Exclude the pictures and repeat all of the data exactly.

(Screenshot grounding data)
# # #

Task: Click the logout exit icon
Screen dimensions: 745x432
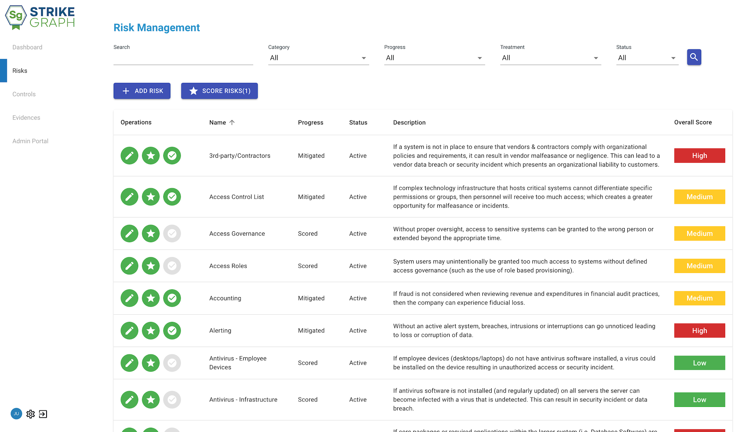Action: [43, 414]
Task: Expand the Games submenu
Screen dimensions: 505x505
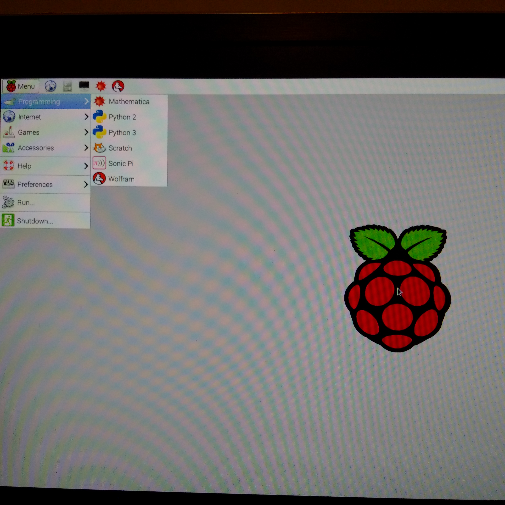Action: (x=29, y=132)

# # #

Result of this task
Task: Click the logout exit icon
Screen dimensions: 745x432
Action: [43, 414]
Task: Expand the Games submenu
Screen dimensions: 505x505
Action: (x=29, y=132)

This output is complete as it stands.